> Task instructions
Start the copy at the line holding "At what coordinates should I click to accomplish: Click" and continue it exactly through the last line of the entries, leaving out pictures and anything else.

> Working data
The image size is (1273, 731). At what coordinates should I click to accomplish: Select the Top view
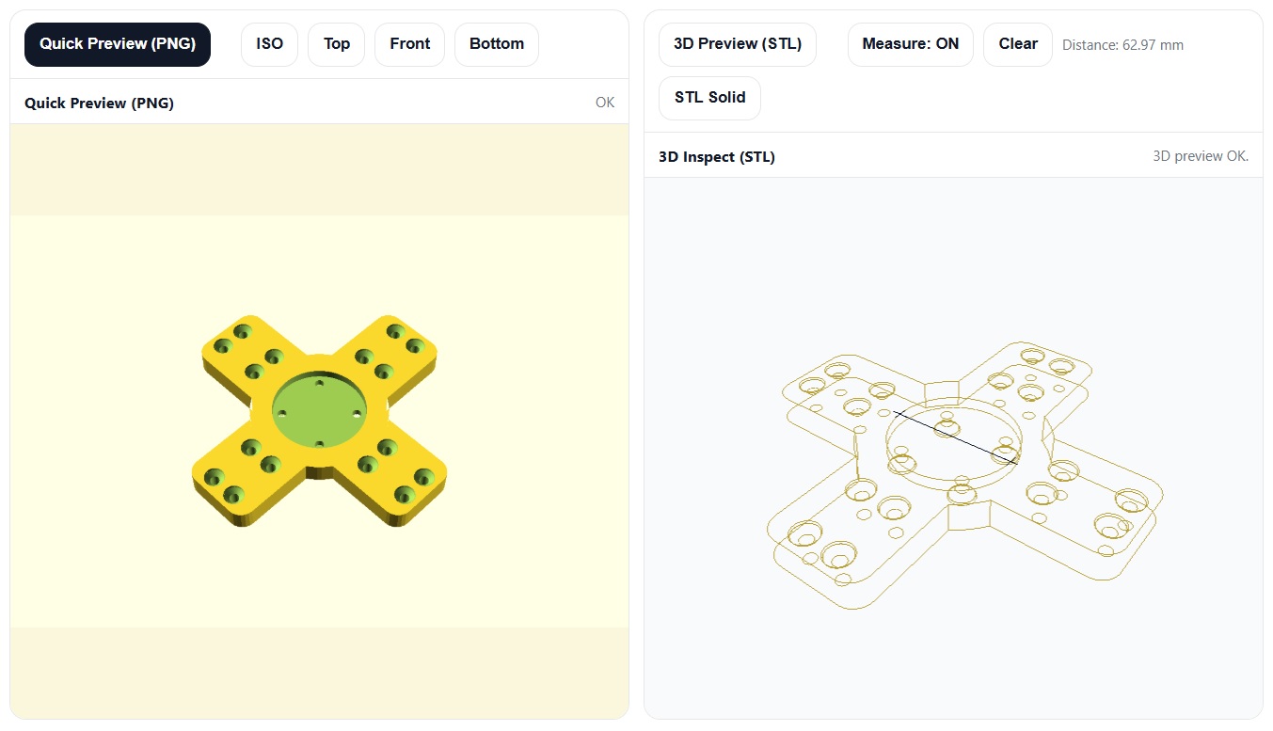click(336, 44)
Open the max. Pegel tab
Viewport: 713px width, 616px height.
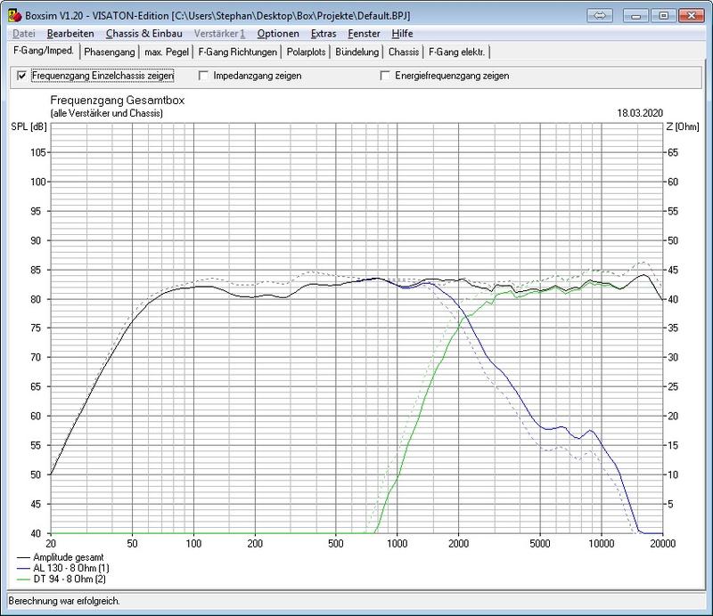(167, 52)
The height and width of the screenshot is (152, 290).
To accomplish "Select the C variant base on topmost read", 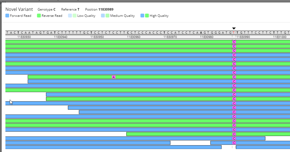I will (x=234, y=42).
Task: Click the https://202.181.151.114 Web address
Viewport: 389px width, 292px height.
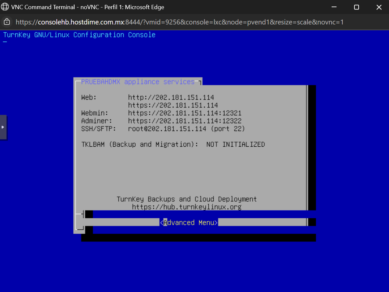Action: 173,105
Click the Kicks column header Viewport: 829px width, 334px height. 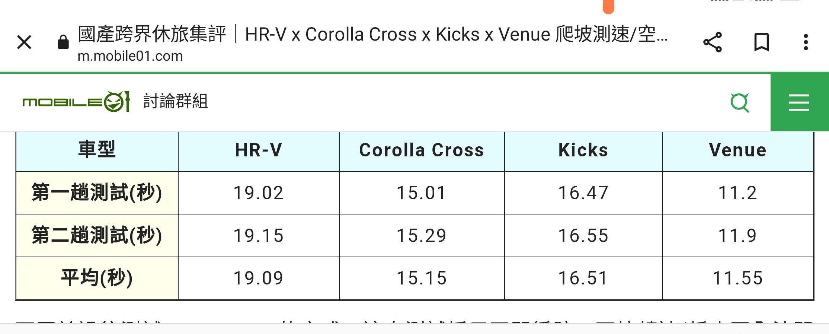point(583,150)
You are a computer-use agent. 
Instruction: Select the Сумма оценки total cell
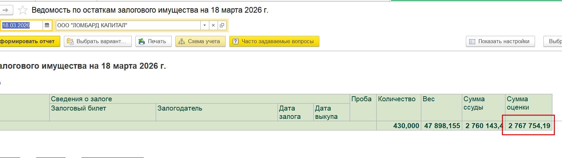tap(529, 126)
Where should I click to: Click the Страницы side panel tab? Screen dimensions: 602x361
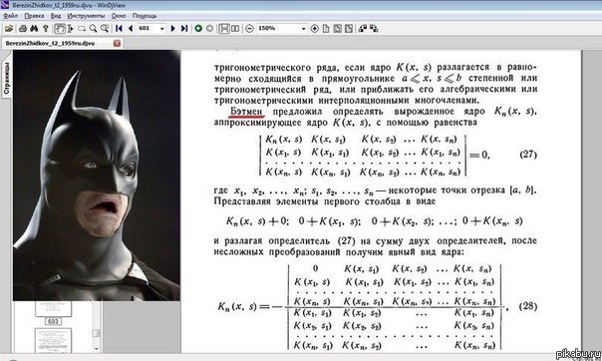(x=7, y=79)
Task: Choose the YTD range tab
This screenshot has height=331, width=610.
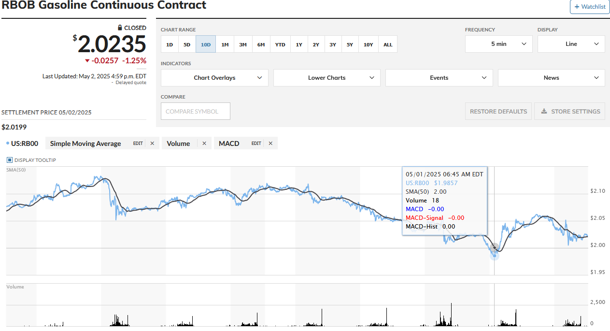Action: (280, 44)
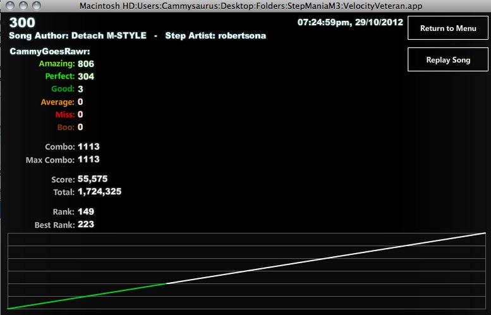Click the Max Combo value 1113
491x315 pixels.
coord(88,159)
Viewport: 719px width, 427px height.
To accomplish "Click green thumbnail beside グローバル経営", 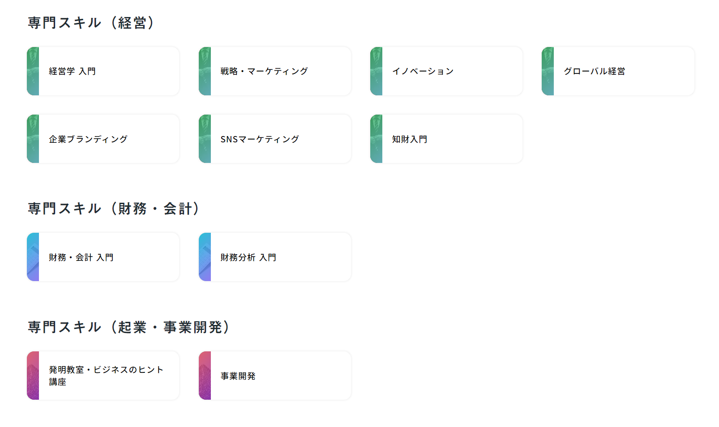I will (x=548, y=71).
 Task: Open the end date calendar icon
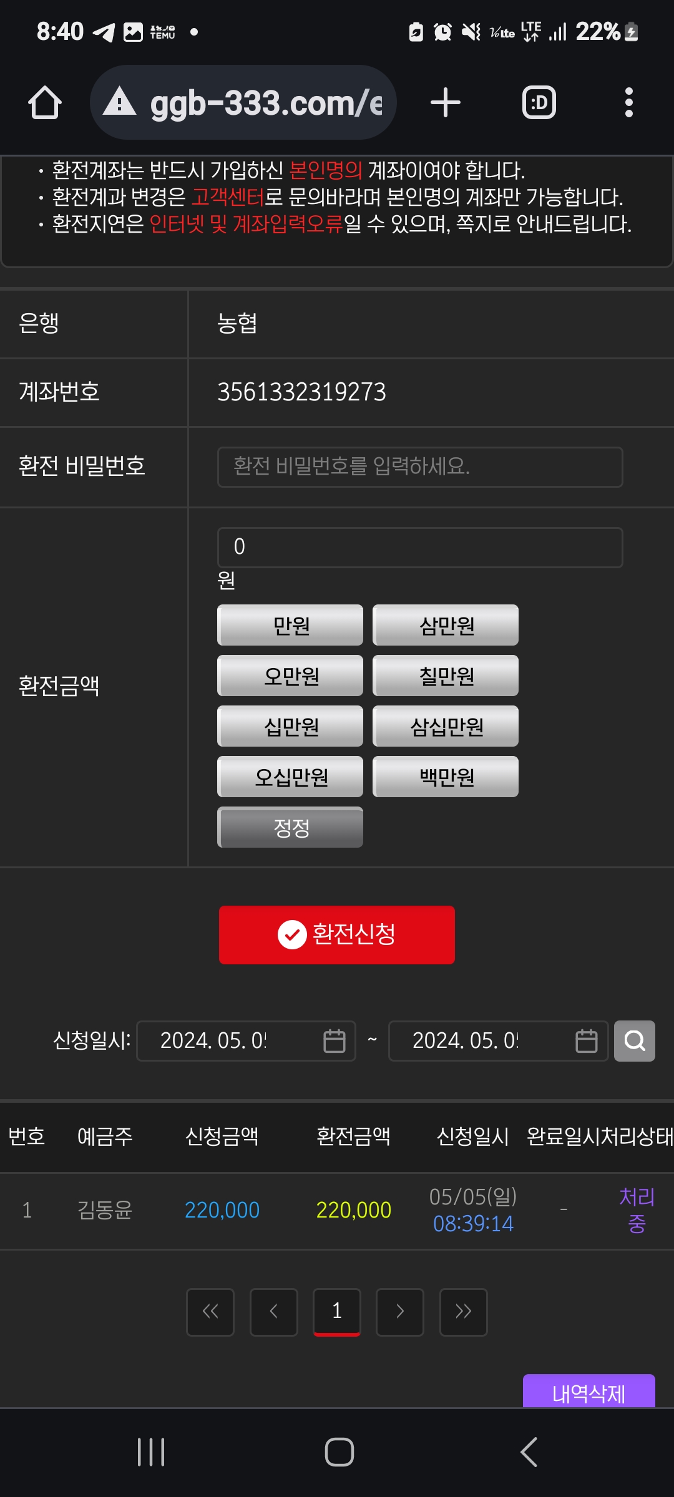click(586, 1040)
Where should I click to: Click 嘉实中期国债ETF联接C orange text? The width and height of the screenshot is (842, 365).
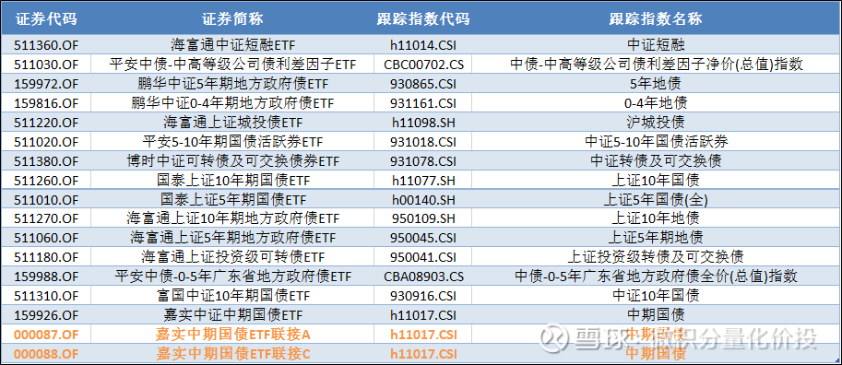(x=232, y=354)
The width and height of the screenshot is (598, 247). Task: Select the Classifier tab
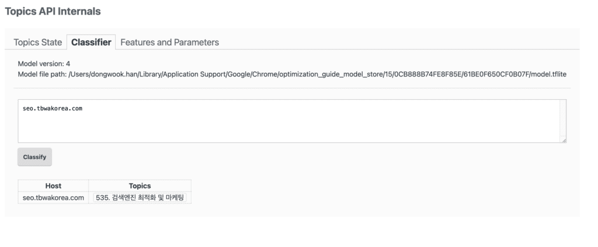(x=91, y=42)
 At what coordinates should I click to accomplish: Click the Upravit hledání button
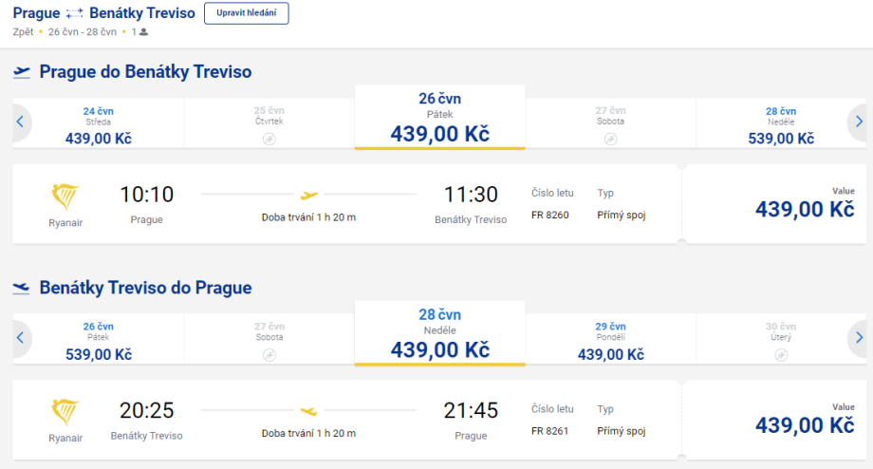246,13
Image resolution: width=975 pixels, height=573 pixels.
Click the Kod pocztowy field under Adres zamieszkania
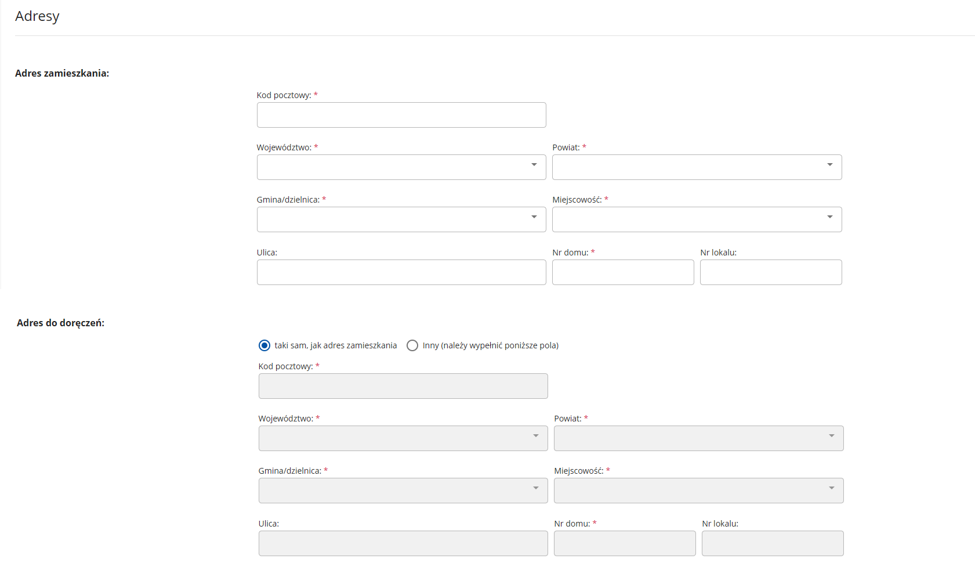(x=401, y=115)
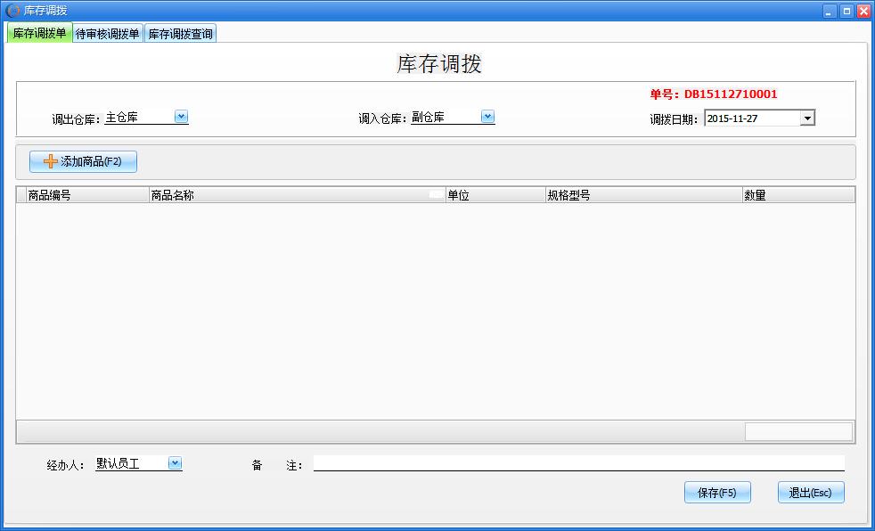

> Exercise answer
 At what coordinates should I click to accomplish: Click the Upravit hledání button
246,13
Image resolution: width=975 pixels, height=573 pixels.
Click the Kod pocztowy field under Adres zamieszkania
(x=401, y=115)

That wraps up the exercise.